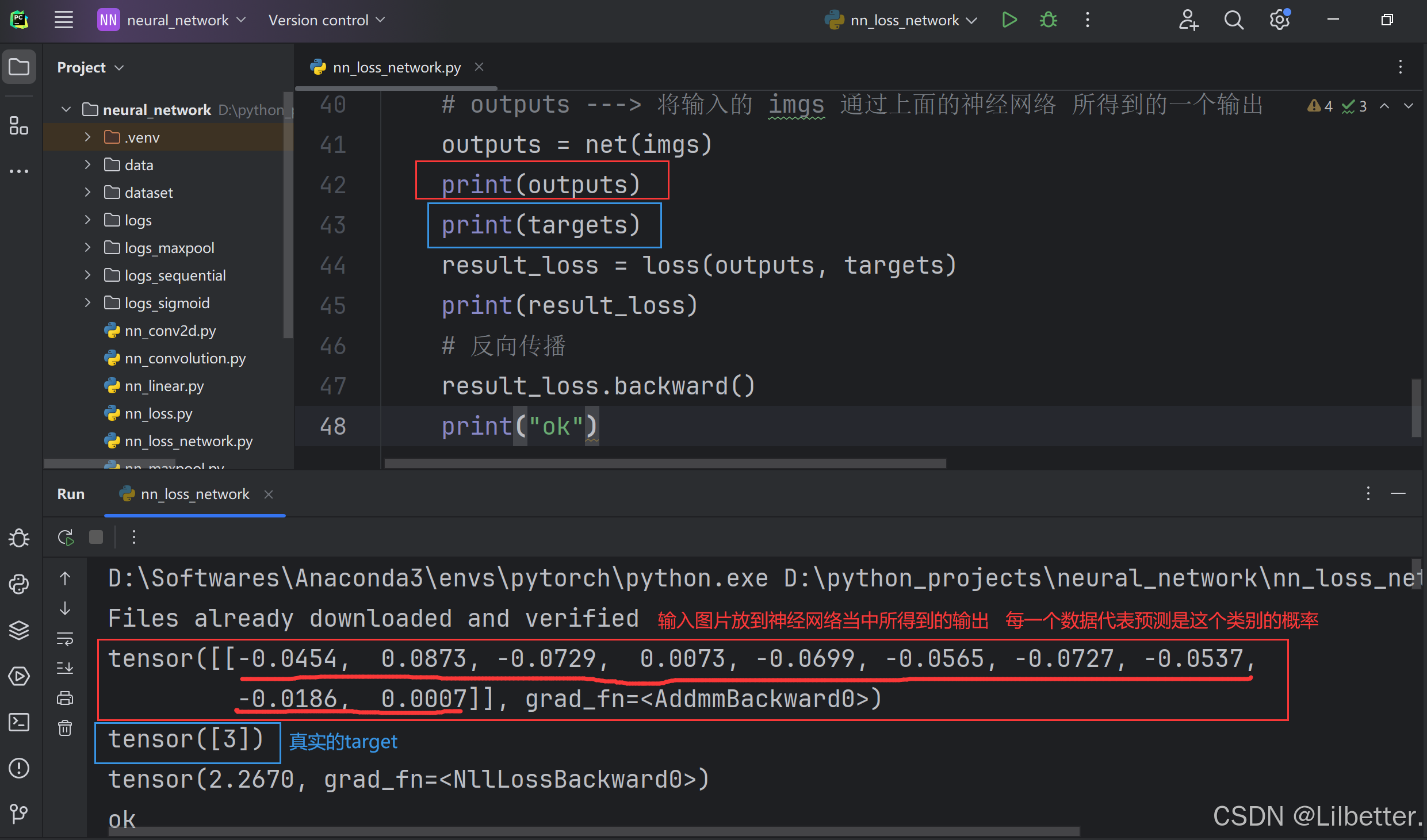Open the run configuration dropdown nn_loss_network
The height and width of the screenshot is (840, 1427).
904,20
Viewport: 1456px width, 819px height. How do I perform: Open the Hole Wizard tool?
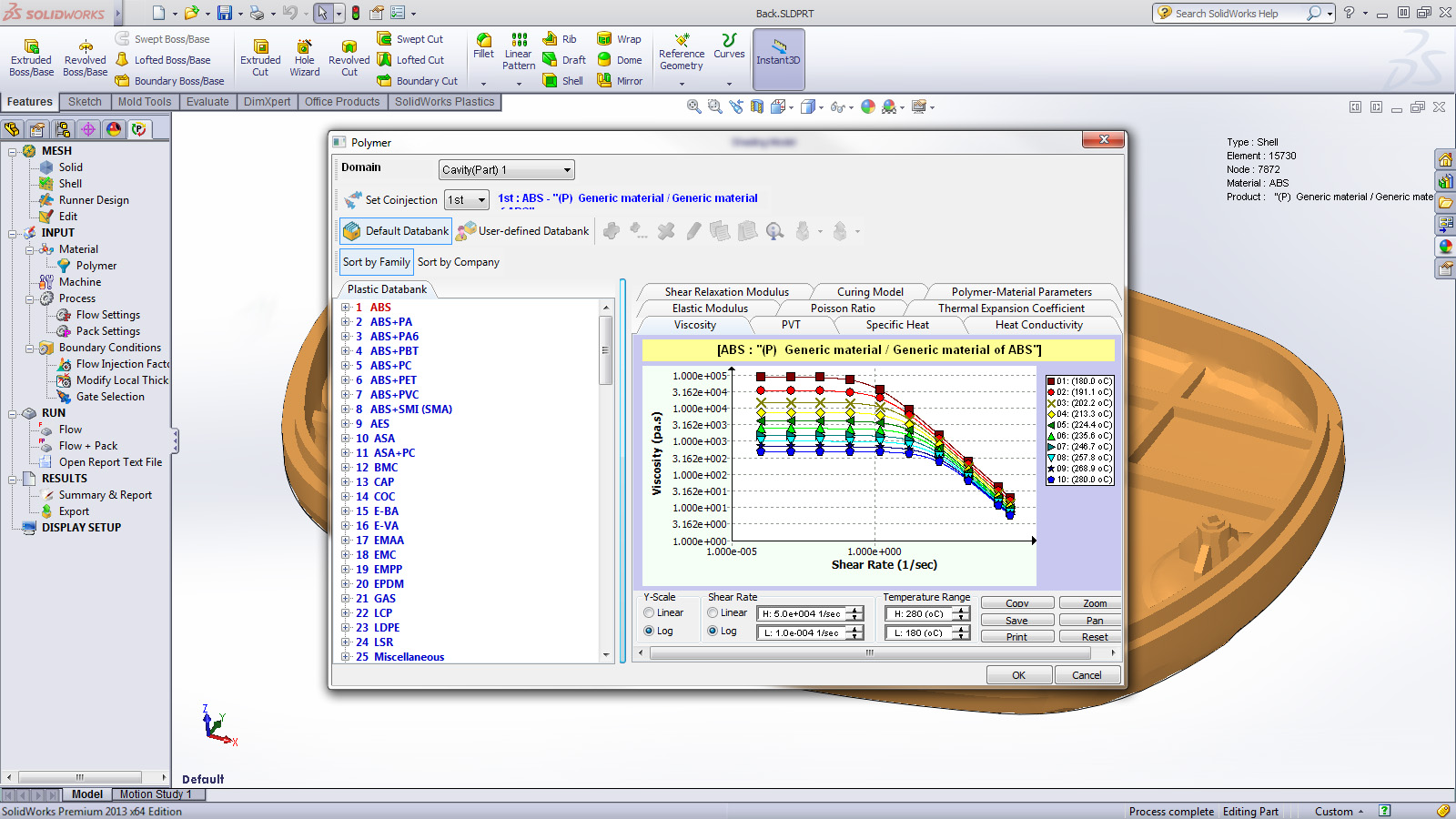(304, 56)
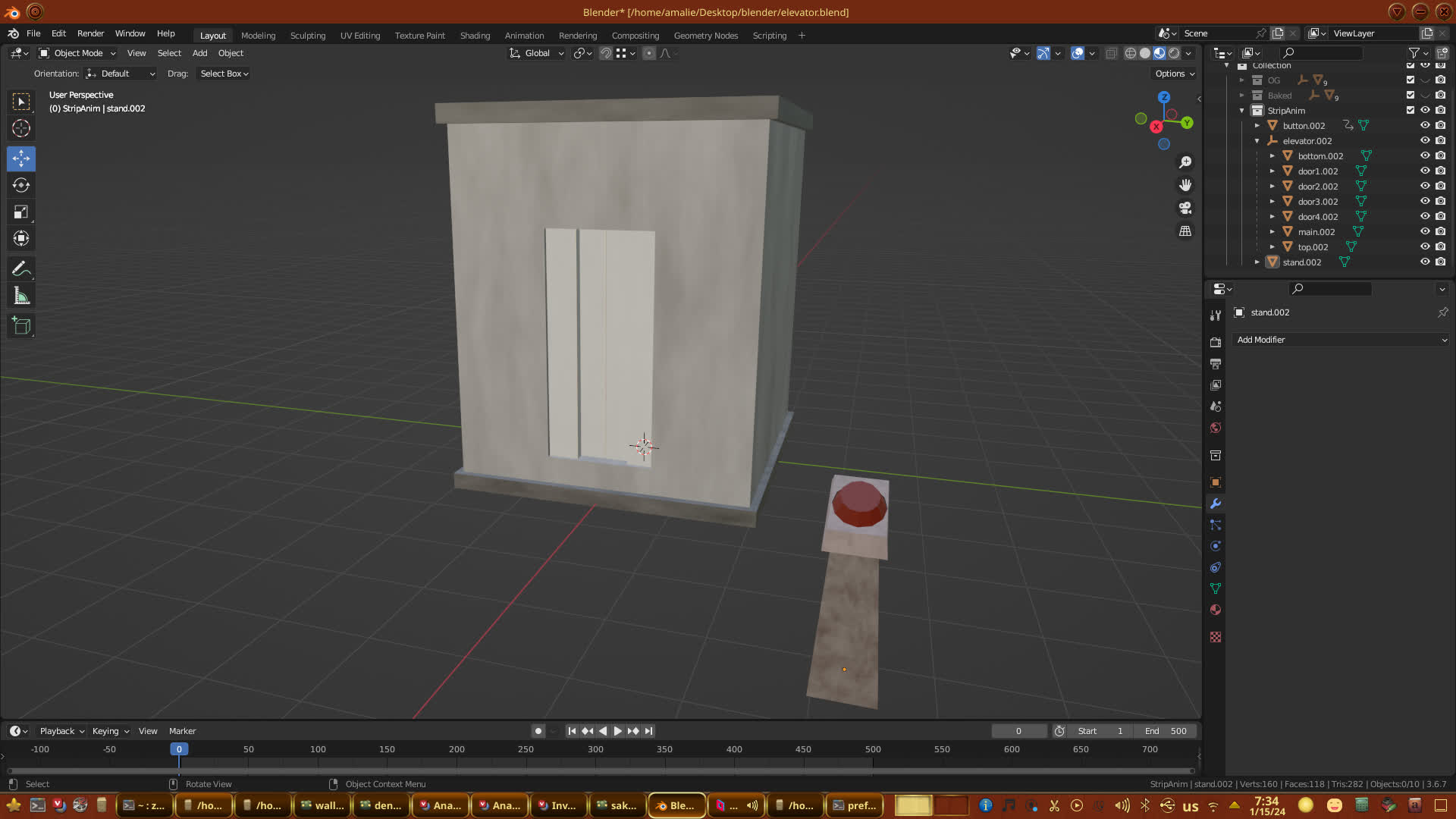The height and width of the screenshot is (819, 1456).
Task: Hide door1.002 with its eye icon
Action: pyautogui.click(x=1425, y=171)
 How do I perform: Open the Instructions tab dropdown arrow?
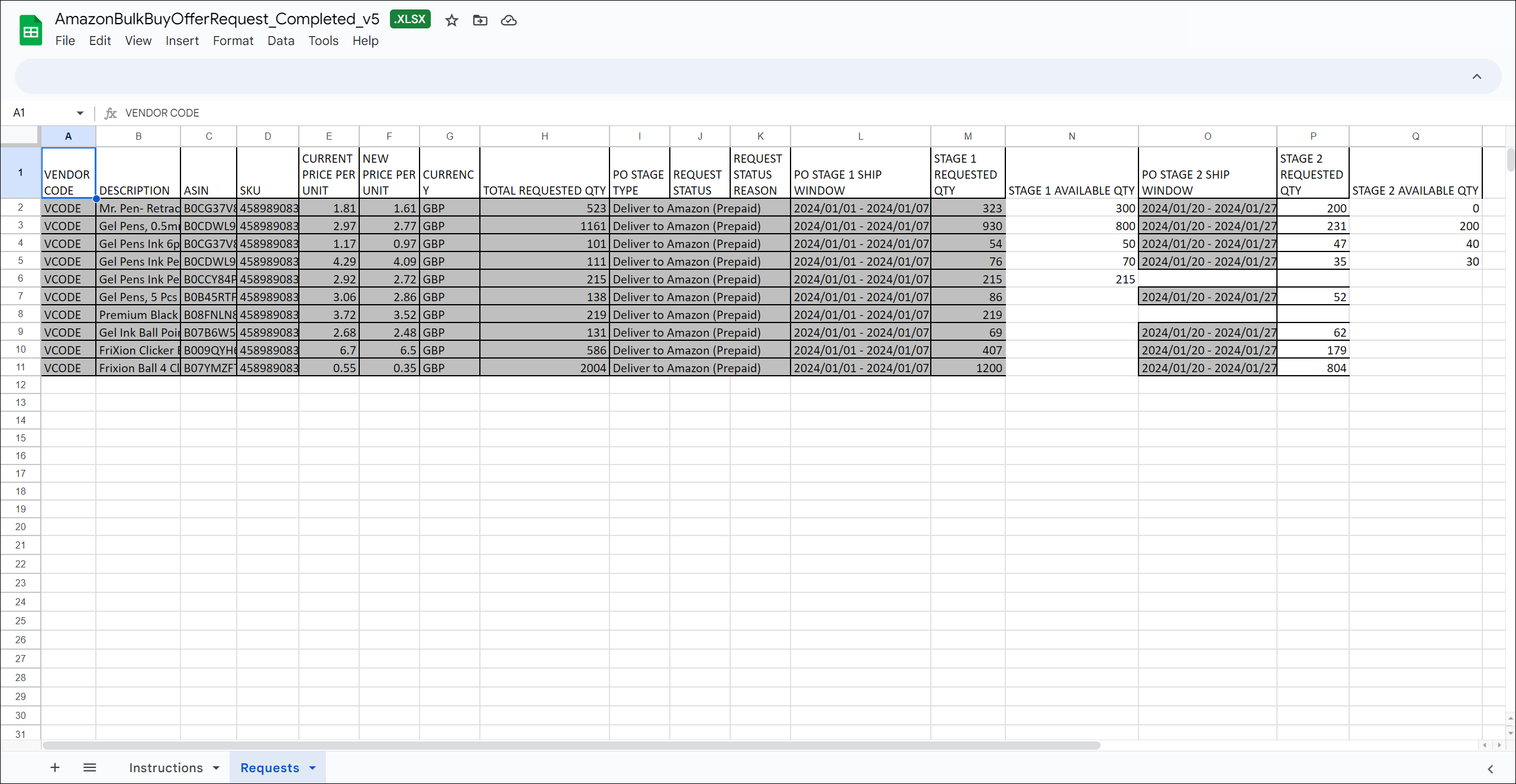pyautogui.click(x=216, y=768)
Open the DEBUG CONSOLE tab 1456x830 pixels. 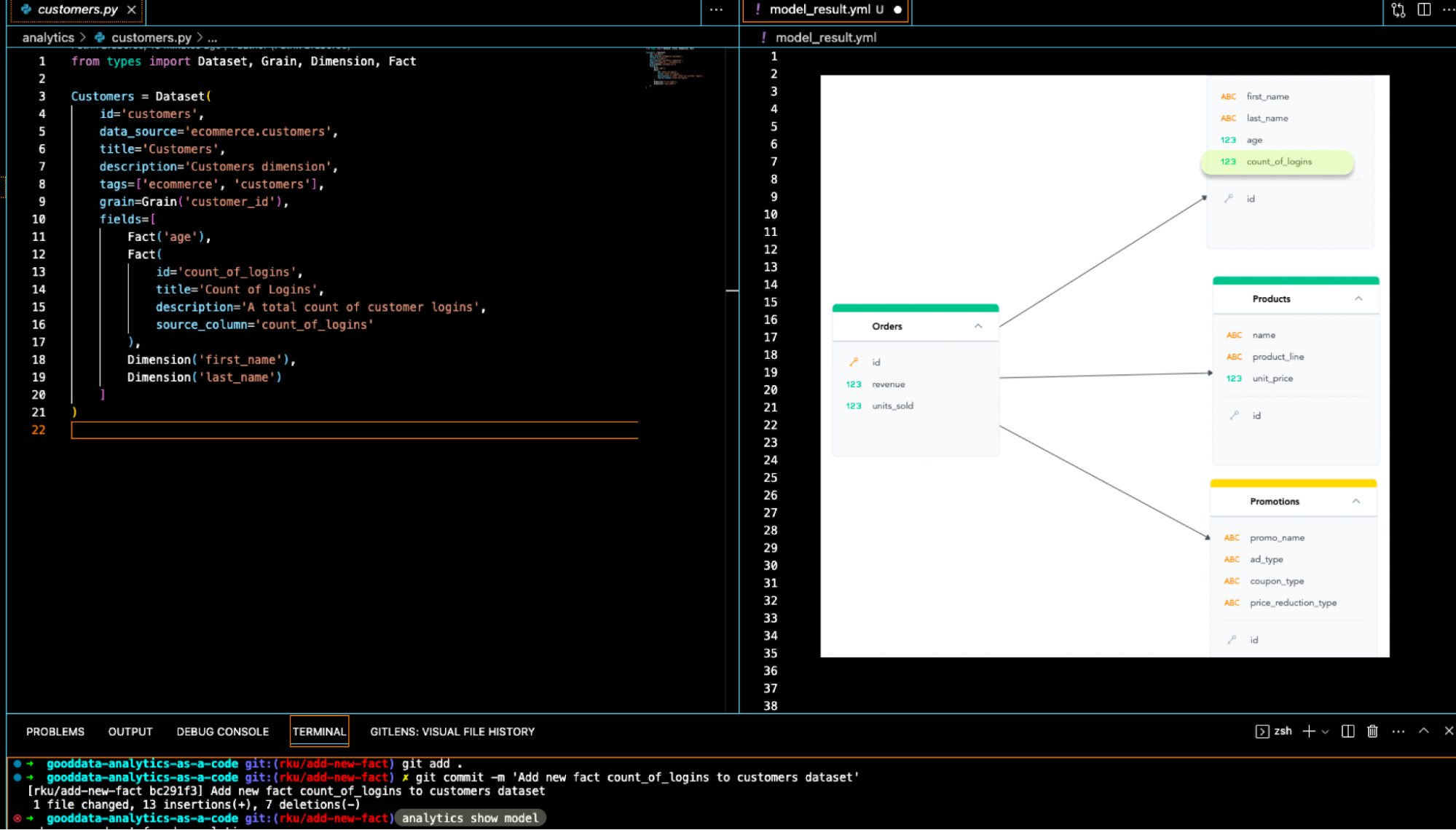(x=222, y=732)
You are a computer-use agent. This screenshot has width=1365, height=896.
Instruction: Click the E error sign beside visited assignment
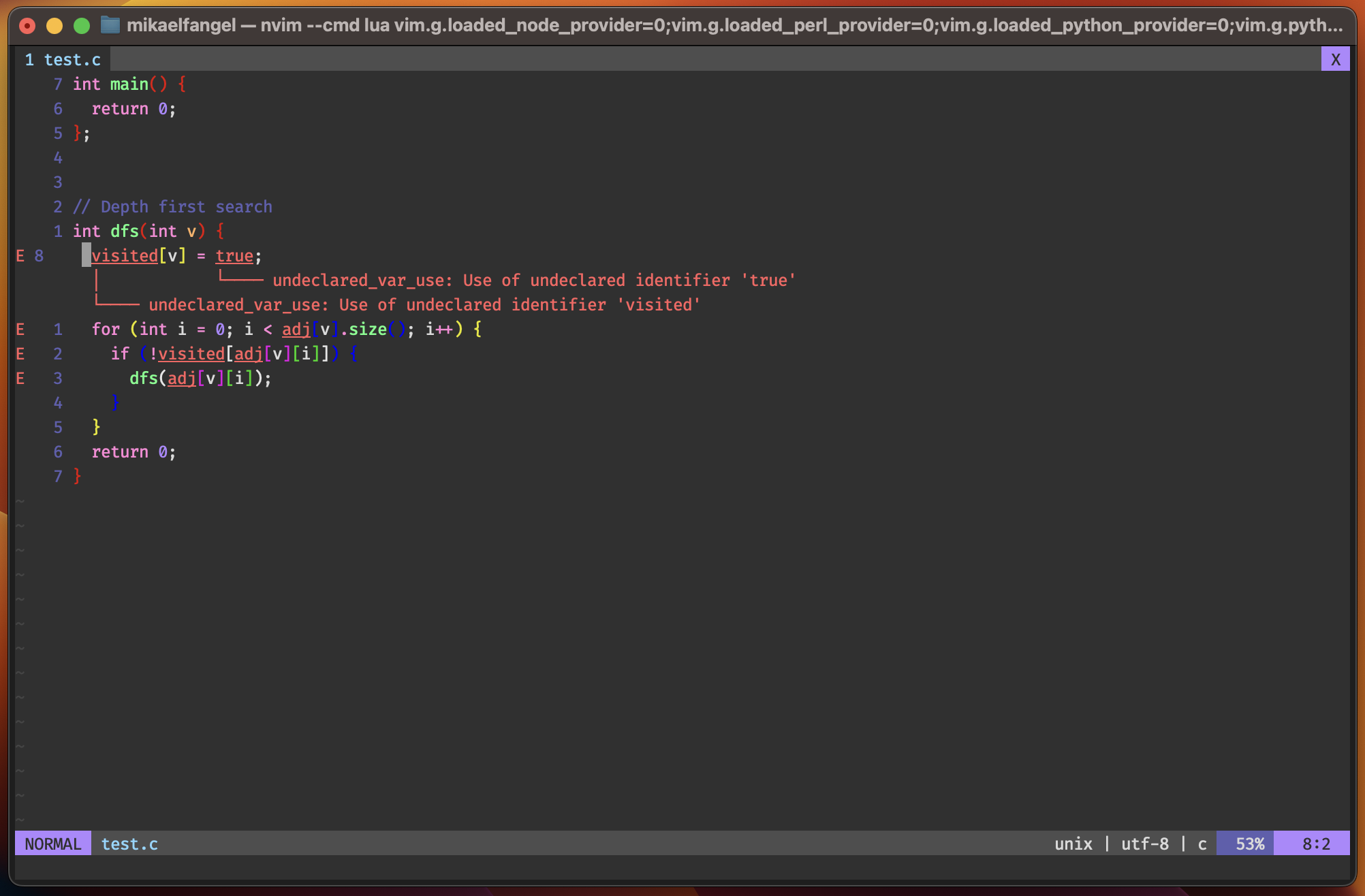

Aim of the task: Exclude the pictures and write out exactly the lines from the one holding "You are a computer-use" through the end of the entries, inclusive, and only those.

Result:
You are a computer-use agent. This screenshot has width=1365, height=896.
Instruction: Click the E error sign beside visited assignment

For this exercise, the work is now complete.